Praying to people who have died and expecting them to hear your prayers is a form of comunication. It is not the same as asking a living breathing Christian who is alive in this world to pray for you. You have no way of knowing the person you have prayed to can hear your prayers or is even conscious of your request. Jesus is the only One you can pray to with confidence since He and He alone is our great High Priest and Intercessor before the Father. See Hebrews 4:14-16 as one of many examples.
**You have an incredibly narrow understanding of what it means to be the Body of Christ.
It is clear from Revelation 5:8 that the saints in heaven do actively intercede for us. We are explicitly told by John that the incense they offer to God are the prayers of the saints. Prayers are not physical things and cannot be physically offered to God. Thus the saints in heaven are offering our prayers to God mentally. In other words, they are interceding.And if the saints in heaven are offering our prayers to God, then they must be aware of our prayers. They are aware of our petitions and present them to God by interceding for us.

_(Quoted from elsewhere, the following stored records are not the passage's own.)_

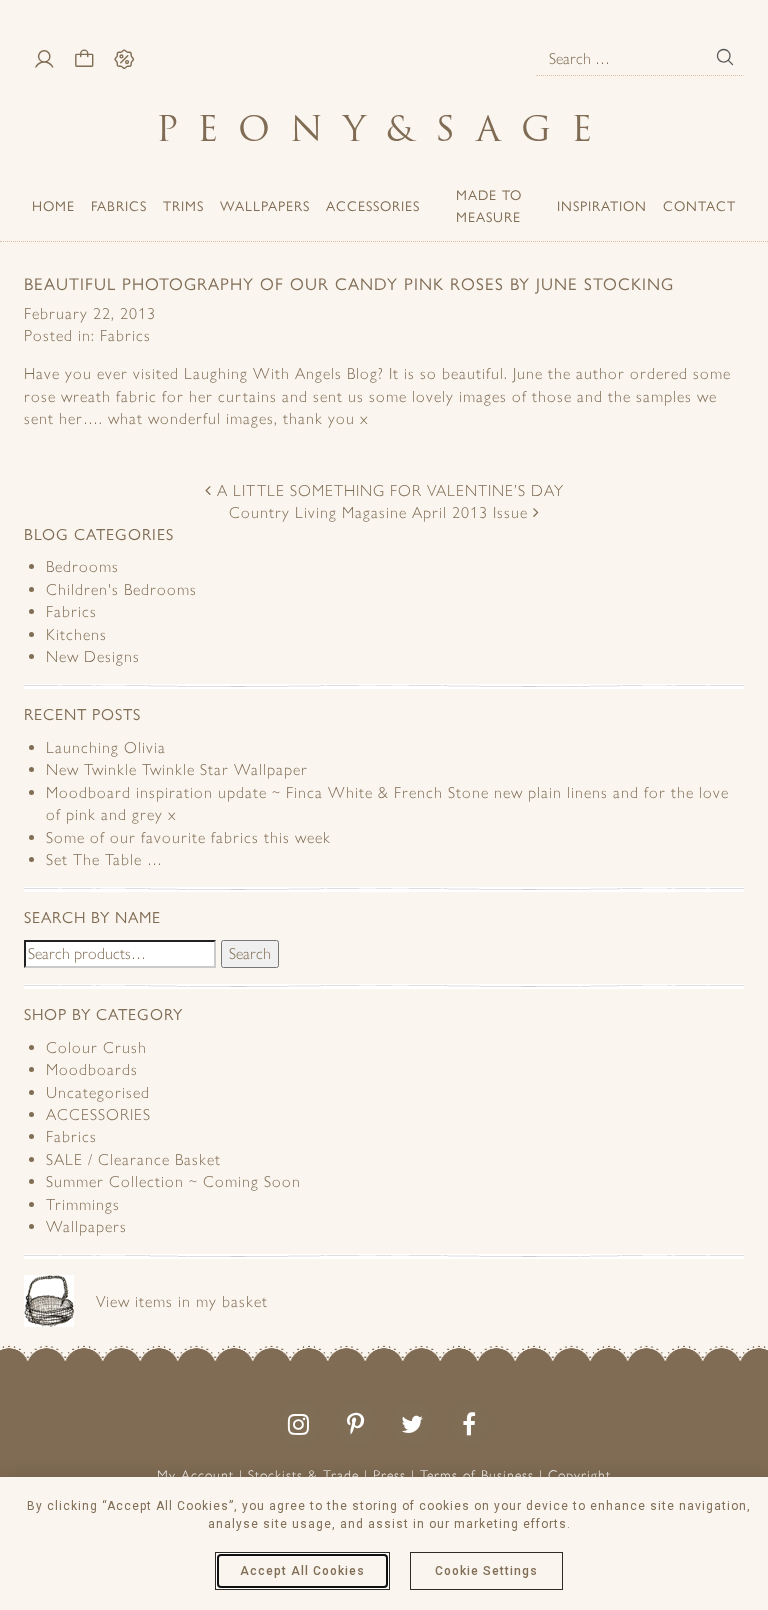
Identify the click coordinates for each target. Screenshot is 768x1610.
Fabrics (119, 205)
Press (389, 1475)
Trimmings (83, 1204)
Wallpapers (265, 205)
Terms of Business (477, 1475)
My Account (195, 1475)
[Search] (725, 57)
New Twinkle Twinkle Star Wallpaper (177, 769)
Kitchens (76, 634)
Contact (699, 205)
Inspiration (602, 205)
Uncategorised (98, 1092)
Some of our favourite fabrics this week (188, 837)
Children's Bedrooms (121, 589)
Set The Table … (104, 859)
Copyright (579, 1475)
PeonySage (384, 128)
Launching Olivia (106, 747)
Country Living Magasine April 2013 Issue (381, 512)
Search (250, 953)
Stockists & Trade (303, 1475)
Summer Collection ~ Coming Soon (173, 1181)
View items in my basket (182, 1301)
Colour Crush (96, 1047)
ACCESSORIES (373, 205)
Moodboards (92, 1069)
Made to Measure (489, 205)
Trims (183, 205)
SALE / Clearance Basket (133, 1159)
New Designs (93, 656)
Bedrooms (82, 566)
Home (53, 205)
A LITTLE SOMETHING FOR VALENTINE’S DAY (388, 490)
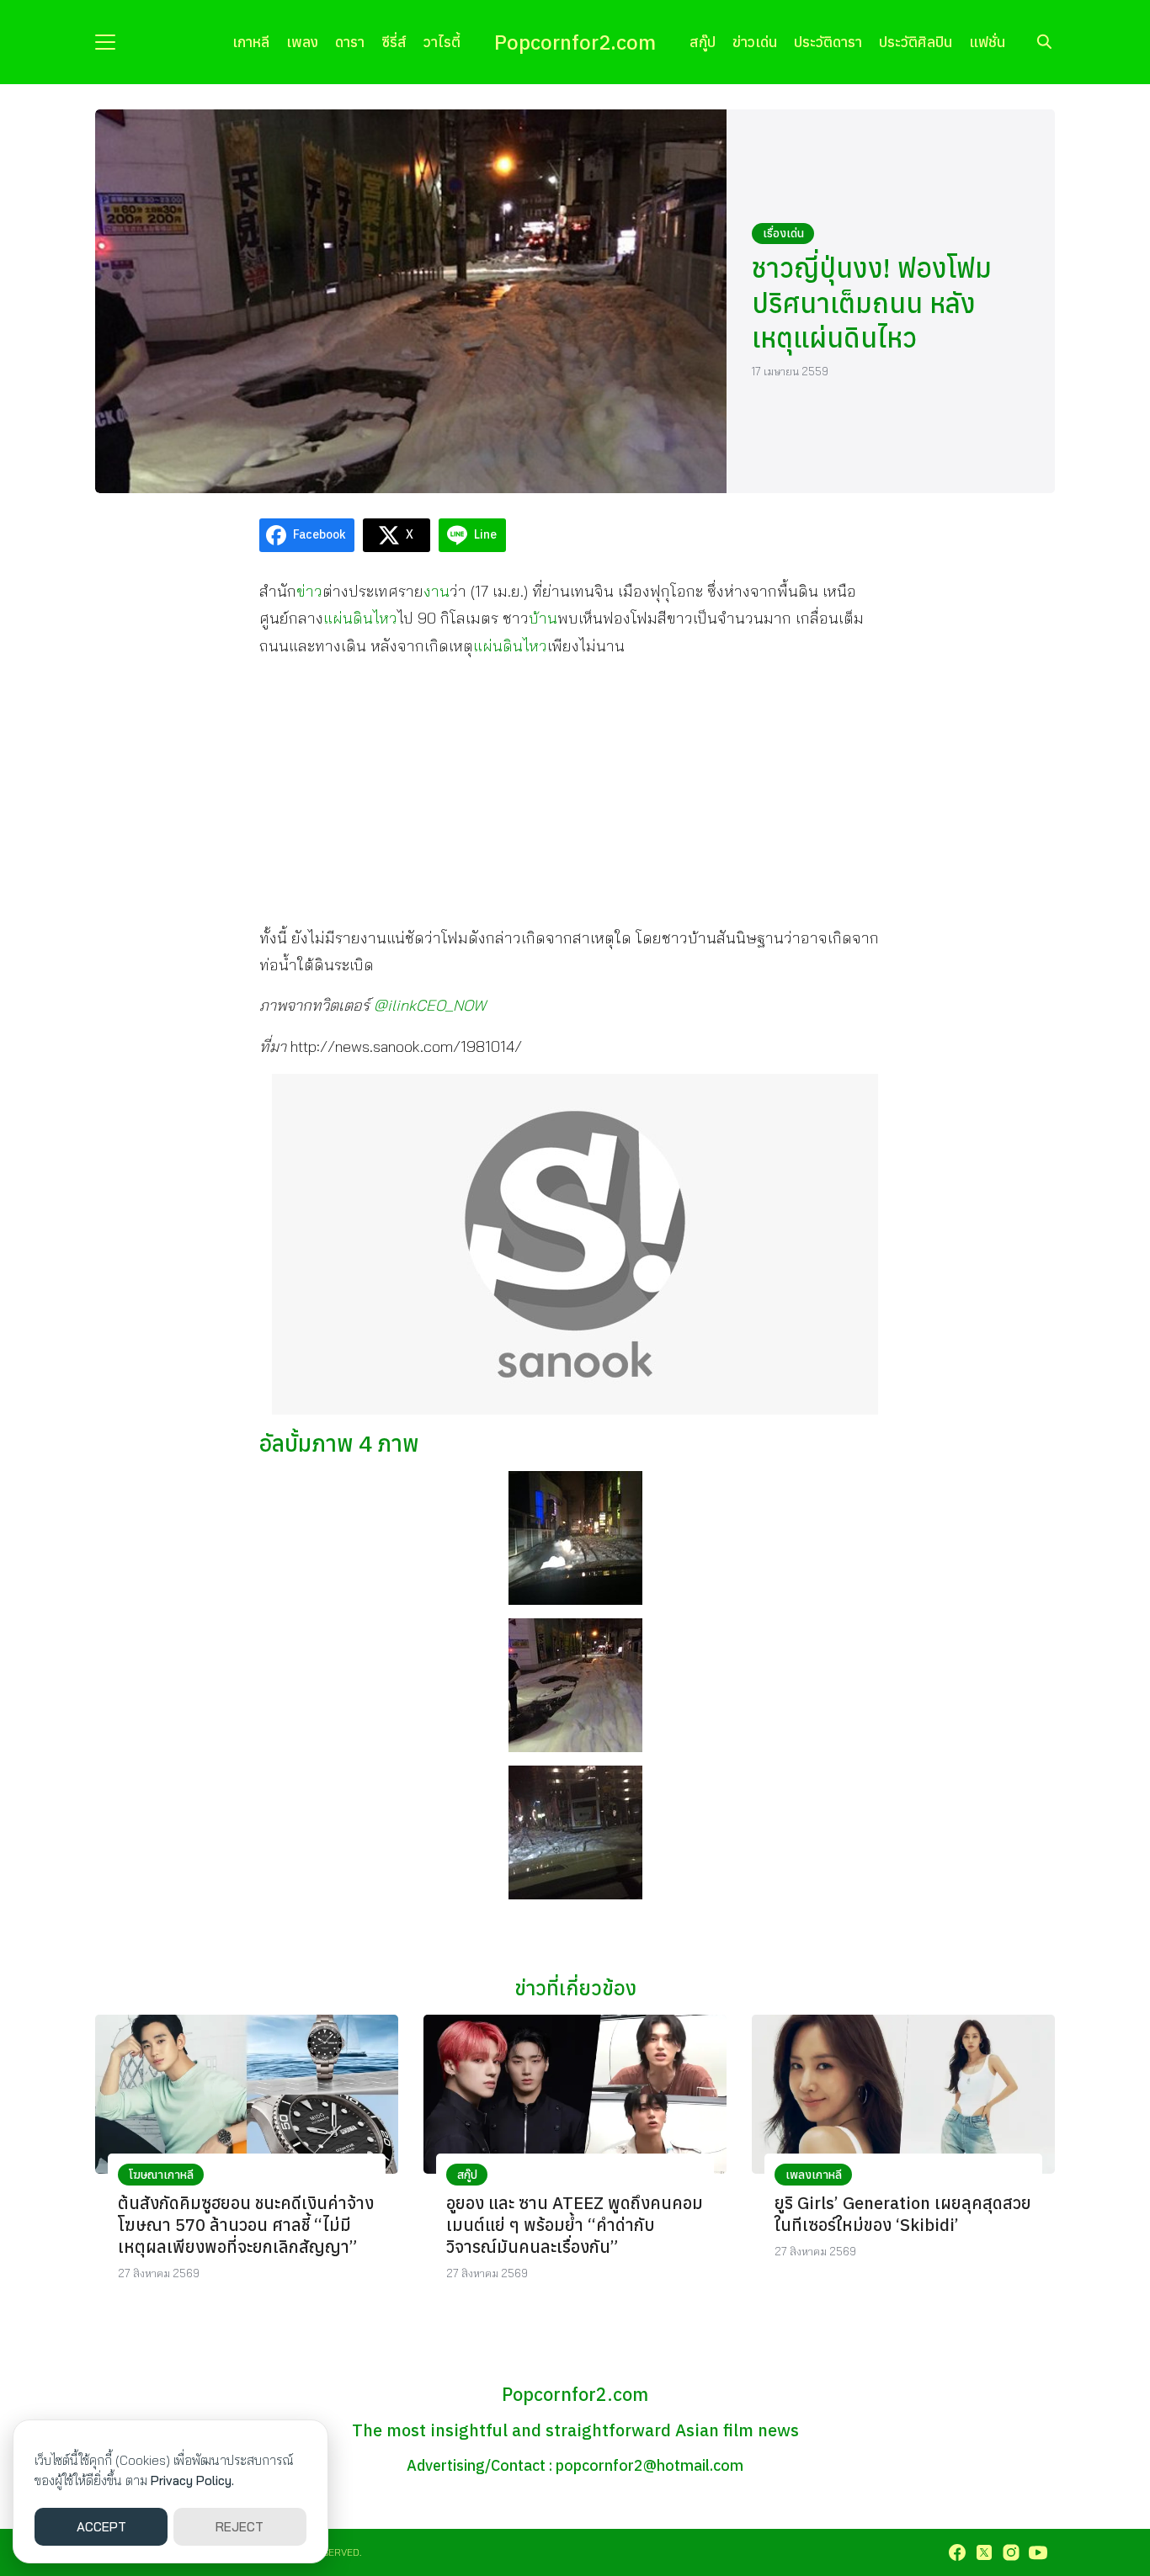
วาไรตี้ (442, 41)
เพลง (302, 41)
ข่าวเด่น (754, 41)
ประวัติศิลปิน (915, 41)
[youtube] (1038, 2552)
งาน (436, 591)
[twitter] (984, 2552)
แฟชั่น (987, 41)
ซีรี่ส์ (394, 41)
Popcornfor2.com (575, 42)
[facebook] (957, 2552)
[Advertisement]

Immediately preceding 1 Timothy 2:5, Paul says that Christians should interceed: “First of all, then, I urge that supplications, prayers, intercessions, and thanksgivings be made for all men, for kings and all who are in high positions, that we may lead a quiet and peaceable life, godly and respectful in every way. This is good, and pleasing to God our Savior, who desires all men to be saved and to come to the knowledge of the truth” (1 Tim. 2:1–4). Clearly, then, intercessory prayers offered by Christians on behalf of others is something “good and pleasing to God,” not something infringing on Christ’s role as mediator.
As for your contention that it is ‘communication’ with the dead, Deut. 18:10–15 specifically indicates that one is not to conjure the dead for purposes of gaining information; one is to look to God’s prophets instead. Thus one is not to hold a seance. But anyone with an ounce of common sense can discern the difference between holding a seance to have the dead speak through you and a son humbly saying at his mother’s grave, “Mom, please pray to Jesus for me; I’m having a real problem right now.” The difference between the two is the difference between night and day. One is an occult practice bent on getting secret information; the other is a humble request for a loved one to pray to God on one’s behalf.
As far as those in Heaven ‘hearing’ our prayers, if being in heaven were like being in the next room, then your objections would be valid. A mortal, unglorified person in the next room would indeed suffer the restrictions imposed by the way space and time work in our universe. But the saints are not in the next room, and they are not subject to the time/space limitations of this life. This does not imply that the saints in heaven therefore must be omniscient, as God is, for it is only through God’s willing it that they can communicate with others in heaven or with us.
The problem here with you is one of what might be called a primitive or even childish view of heaven. A good introduction to the real implications of the afterlife may be found in Frank Sheed’s book
Theology and Sanity, which argues that sanity depends on an accurate appreciation of reality, and that includes an accurate appreciation of what heaven is really like. And once that is known, the place of prayer to the saints follows.